SUPPLIED PASSAGE -
So, while it is true that the quadratic does in fact collapse, given that m=-c/b, the trick is to not allow it to do so. You can solve the quadratic regardless, with respect to -c/b (or m if you prefer), for two roots, say $\alpha$ and $\beta$. Here's how I do it:

$a\frac{d^2y}{dx^2}+b\frac{dy}{dx}+cy=0$

set $a = 0$ (TEMPORARILY!)

$b\frac{dy}{dx}+cy=0$

solve this for y.

$y = ke^{-\frac{c}{b}x}$

where k is an unknown constant. Find the 1st and second derivatives of y.

INFORMATION SHOWN -
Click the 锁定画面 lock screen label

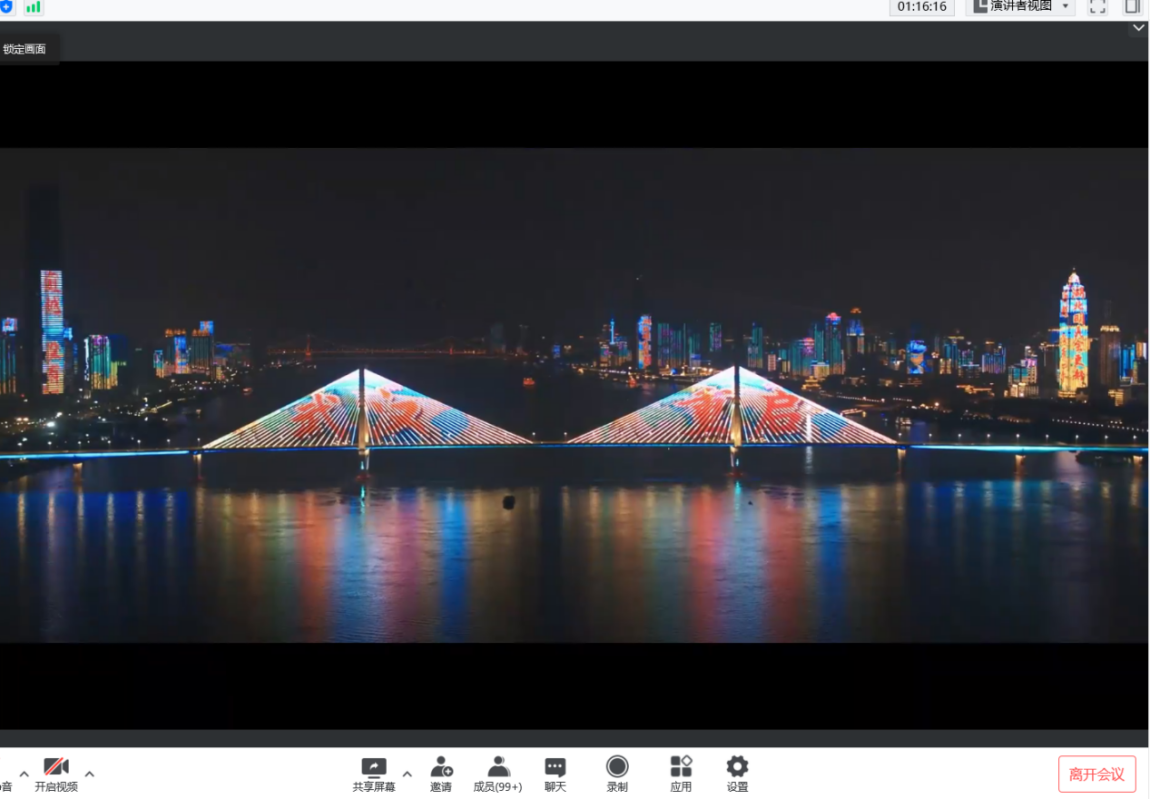pos(25,49)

REQUIRED TASK - Transcribe the passage on the differential equation word for word, starting at the words "set $a = 0$" and ending after the words "derivatives of y.". The material has no connection to the passage on the differential equation.

TASK RESULT -
set $a = 0$ (TEMPORARILY!)

$b\frac{dy}{dx}+cy=0$

solve this for y.

$y = ke^{-\frac{c}{b}x}$

where k is an unknown constant. Find the 1st and second derivatives of y.